▸ PASSAGE PROVIDED
....

Għaxaq (, ) is a village in the Southern Region of Malta, with a population of 4,722 people as of March 2014. It is mainly a residential area surrounded by land used for agricultural purposes. The village's name is probably related to the noble family named Axiaq (also spelt Axiak or Asciak) which had feudal lands in the area in the fourteenth century, or it may be derived from the Maltese word meaning delight.

The village's main church is dedicated to the Assumption of Mary, popularly known in Maltese as Santa Marija, which is therefore the village's patron saint. Celebrations take place annually from 30 July to 15 August. A secondary feast is celebrated on the week before the first Sunday of June. This is dedicated to Saint Joseph, husband of Mary. He is also the saint patron of the church.   During these feasts the village is decorated with highly artistic statues and colourful lights and banners.

....

▸ AVAILABLE DATA
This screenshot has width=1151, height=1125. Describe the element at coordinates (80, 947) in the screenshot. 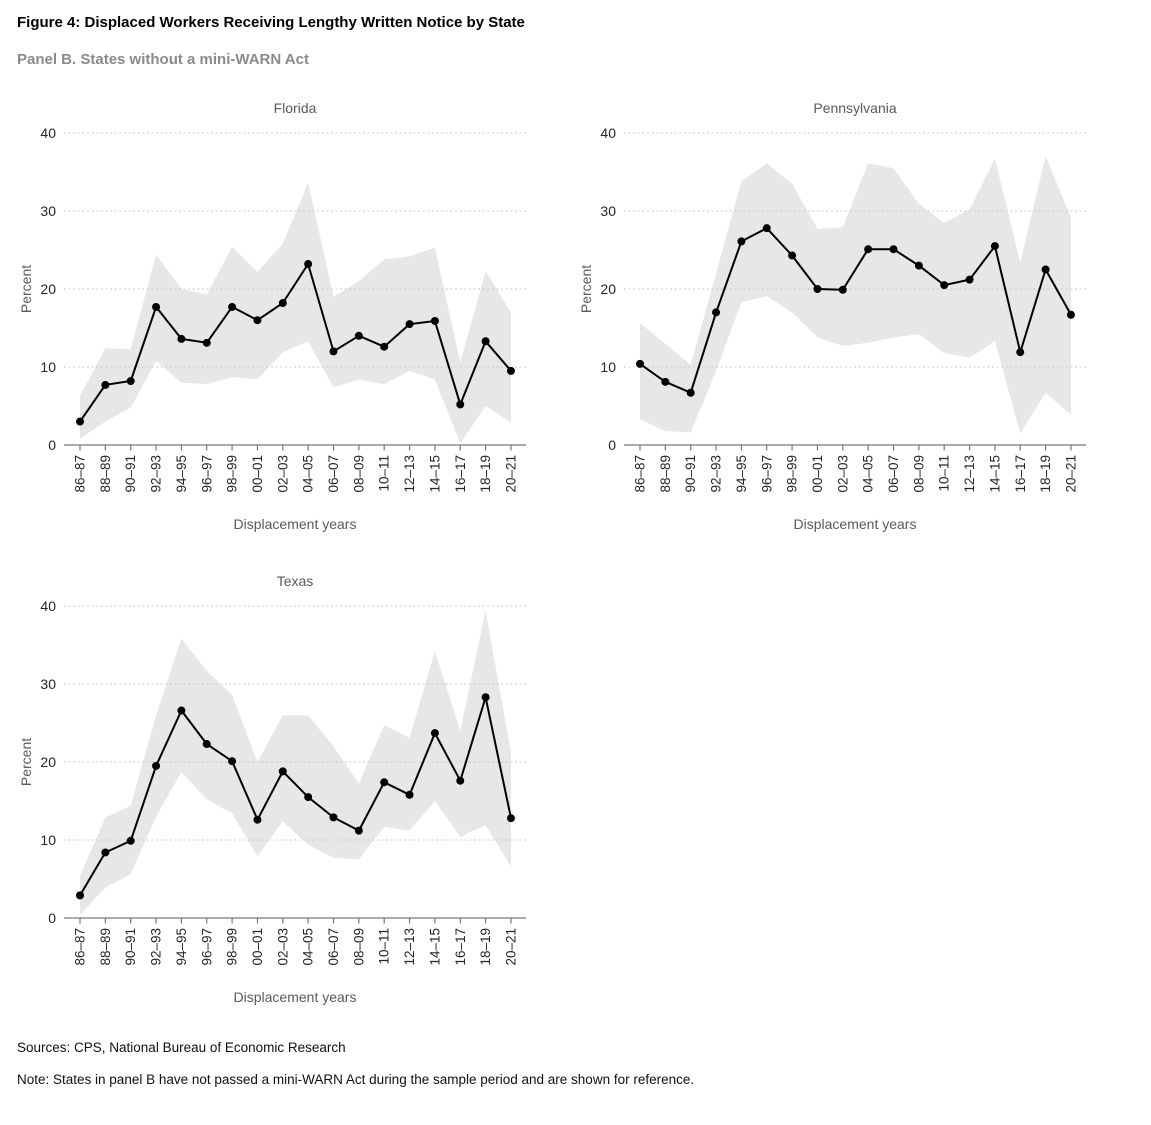

I see `x-tick-label-0: 86–87` at that location.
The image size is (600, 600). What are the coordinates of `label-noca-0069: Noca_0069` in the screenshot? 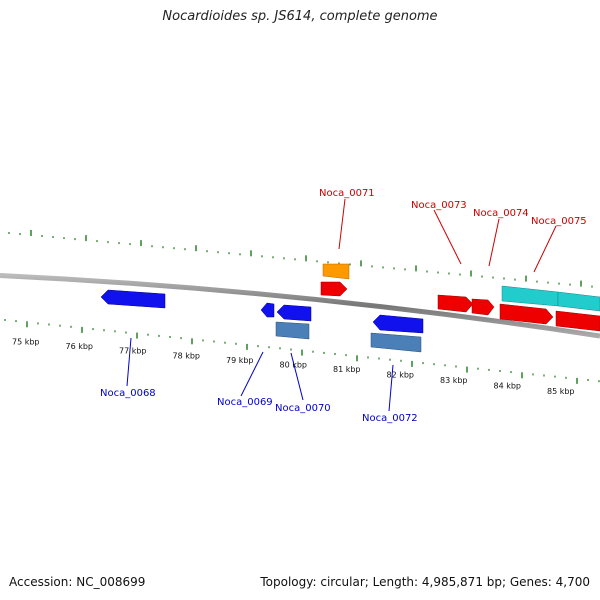 It's located at (245, 402).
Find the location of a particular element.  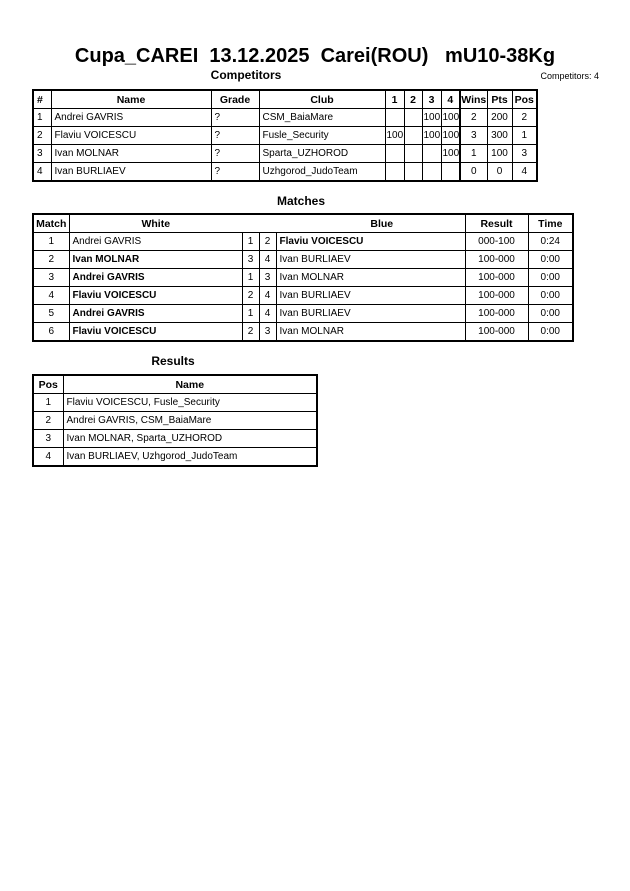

....

▸ INSTRUCTIONS TO FOLLOW
According to the Għaxaq passage, between which dates do the village's annual Santa Marija celebrations take place? Please rely only on the Għaxaq passage, not the lines.

▸ SOLUTION TO THE EXERCISE
From 30 July to 15 August.